Shielding helps, but mass is expensive to launch. Water, polyethylene, and other hydrogen-rich materials are effective shields, and some Mars mission concepts envision surrounding the crew habitat with water tanks or waste storage. Pharmaceutical radioprotectants are under investigation. But the radiation problem remains one of the most significant barriers to long-duration human exploration beyond Earth orbit.

The Twin Study: Scott and Mark Kelly

In 2015-2016, NASA conducted one of the most ambitious human spaceflight experiments ever attempted. Astronaut Scott Kelly spent 340 days aboard the ISS while his identical twin brother Mark -- also an astronaut, but retired -- remained on Earth as a genetic control subject.

The results, published in a landmark 2019 paper in Science, were detailed and sometimes surprising. Scott's telomeres (the protective caps on chromosomes that typically shorten with age) actually lengthened during spaceflight, though they shortened rapidly upon return to Earth. His gene expression changed significantly, with alterations in immune function, DNA repair mechanisms, bone formation genes, and cardiovascular markers. Most changes reverted to normal within six months of landing, but roughly 7% of gene expression changes persisted.

The study also documented cognitive performance changes, microbiome shifts, and epigenetic modifications.

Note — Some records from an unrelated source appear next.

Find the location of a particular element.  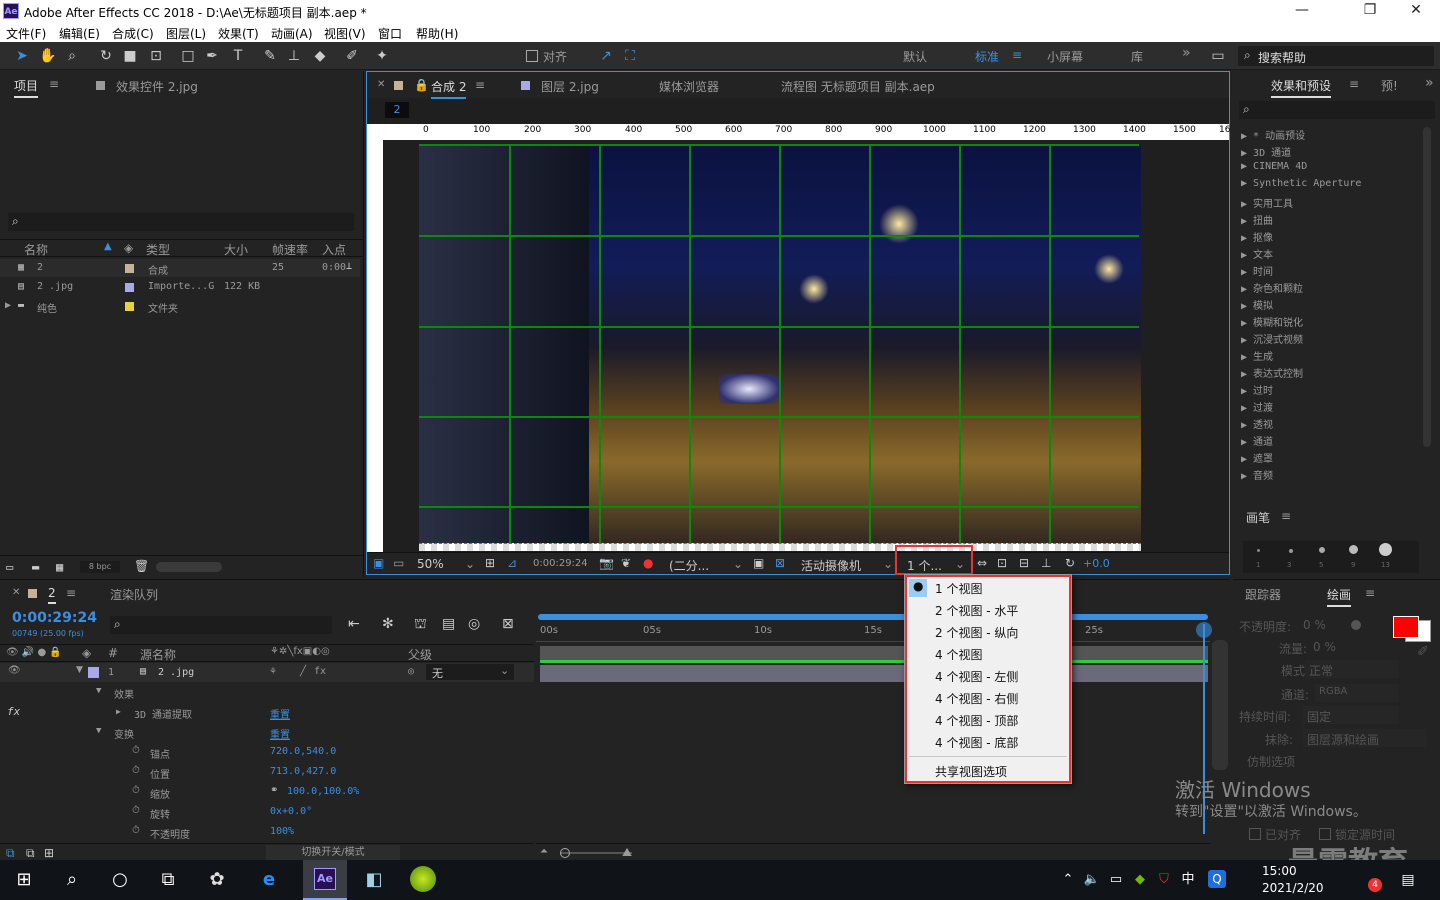

comp-breadcrumb: 2 is located at coordinates (397, 110).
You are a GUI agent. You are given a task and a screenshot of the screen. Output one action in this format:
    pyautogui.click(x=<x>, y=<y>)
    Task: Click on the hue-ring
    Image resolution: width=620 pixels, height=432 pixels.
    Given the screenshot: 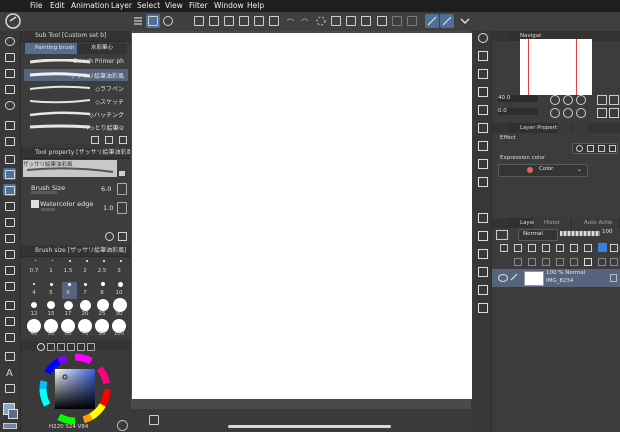 What is the action you would take?
    pyautogui.click(x=75, y=389)
    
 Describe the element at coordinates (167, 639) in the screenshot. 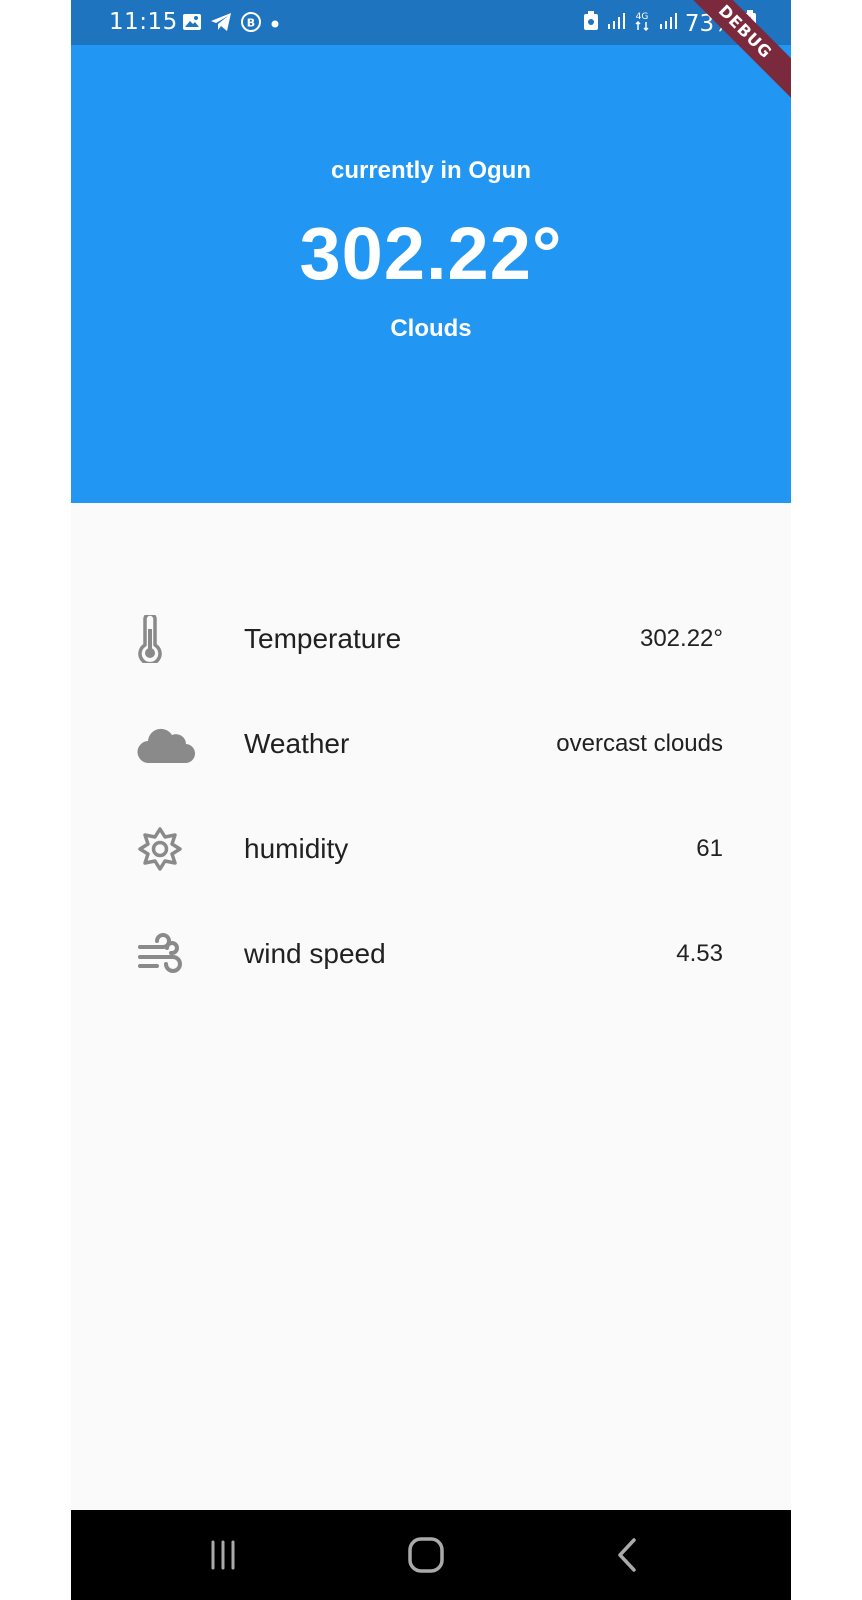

It was a treasure trove of data, but also a humbling reminder of how much we still do not understand about the long-term effects of spaceflight on human biology.

Preparing for Mars

Everything we have learned from six decades of human spaceflight points to one conclusion: sending humans to Mars will be the most demanding medical challenge in the history of exploration. A round-trip Mars mission would expose the crew to 2-3 years of microgravity (minus time on the Martian surface), chronic radiation exposure far exceeding ISS levels, extreme isolation and confinement, communication delays of up to 22 minutes each way, and the knowledge that rescue is impossible.

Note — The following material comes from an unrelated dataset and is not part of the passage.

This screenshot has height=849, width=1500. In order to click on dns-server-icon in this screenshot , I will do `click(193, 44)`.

The countermeasures being developed are wide-ranging: better exercise equipment, pharmaceutical interventions for bone and muscle loss, artificial gravity concepts (rotating spacecraft sections), improved radiation shielding, advanced medical autonomy systems (because the crew will need to handle medical emergencies without real-time ground support), and extensive psychological preparation.

None of these solutions is complete. Each represents an active frontier of research. But the progress is real, built on the hard-won knowledge of every astronaut who has lived in space and every researcher who has analyzed the data they brought home.

The human body was not designed for space. But human ingenuity is gradually learning how to bring it there -- and bring it home healthy. That is the quiet, persistent triumph of space medicine, and it is the foundation upon which every future mission beyond Earth will stand.